_Task requirements_
Set down exactly the lines from the one containing "How do I perform: Click" to the final line of the records below, with every picture omitted.

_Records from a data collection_
- Opening Delimiter -

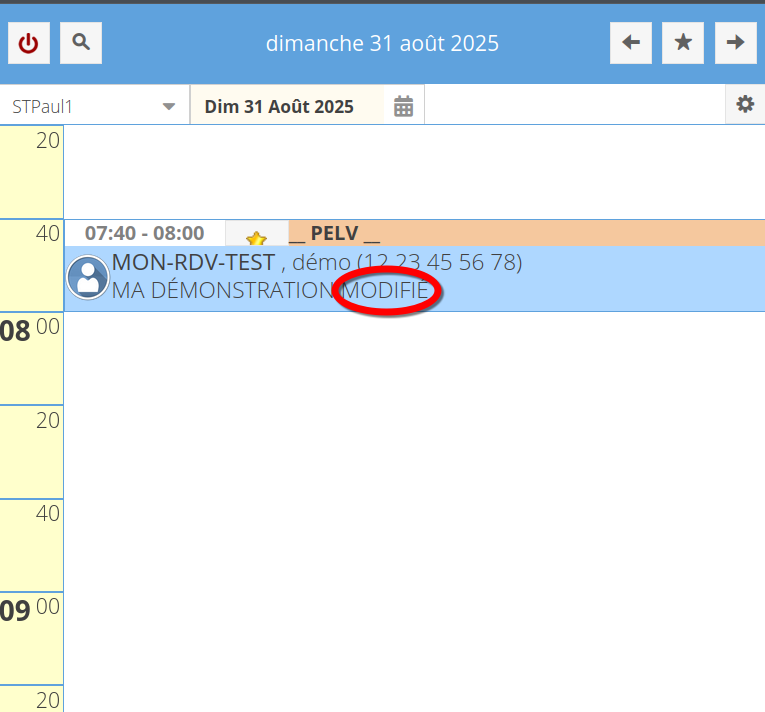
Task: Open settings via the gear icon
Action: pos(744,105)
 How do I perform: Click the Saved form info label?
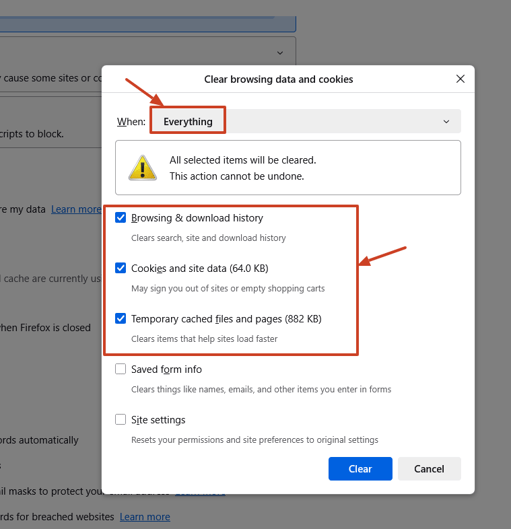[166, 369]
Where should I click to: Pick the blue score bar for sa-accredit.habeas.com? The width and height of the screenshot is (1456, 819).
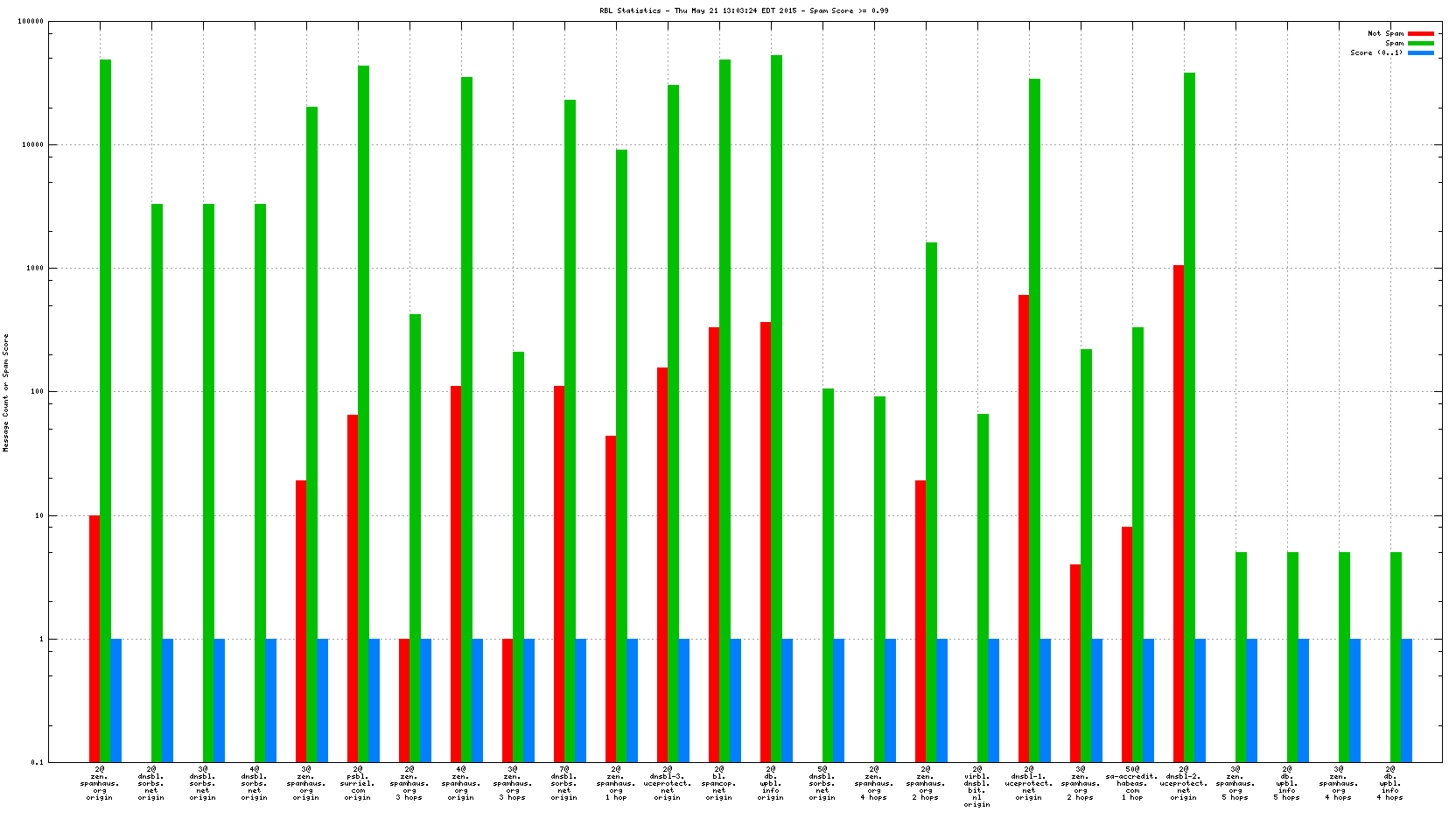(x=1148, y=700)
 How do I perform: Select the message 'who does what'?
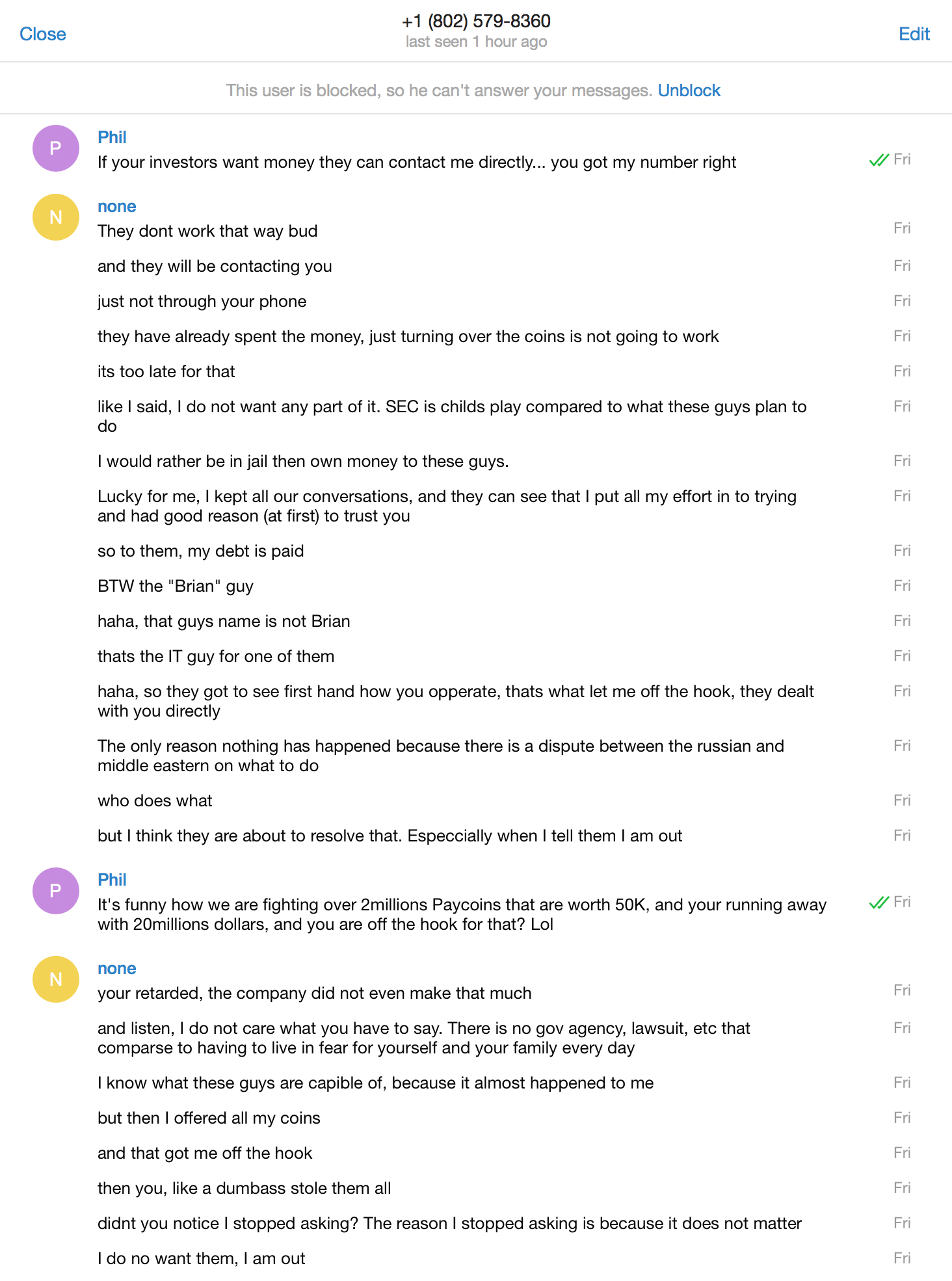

- Closing Delimiter -

_Finished exercise_
 How do I perform: Click the Saved form info label?
[166, 369]
Where should I click to: Pick the blue score bar for sa-accredit.habeas.com? The width and height of the screenshot is (1456, 819).
(x=1148, y=700)
 How do I perform: Select the message 'who does what'?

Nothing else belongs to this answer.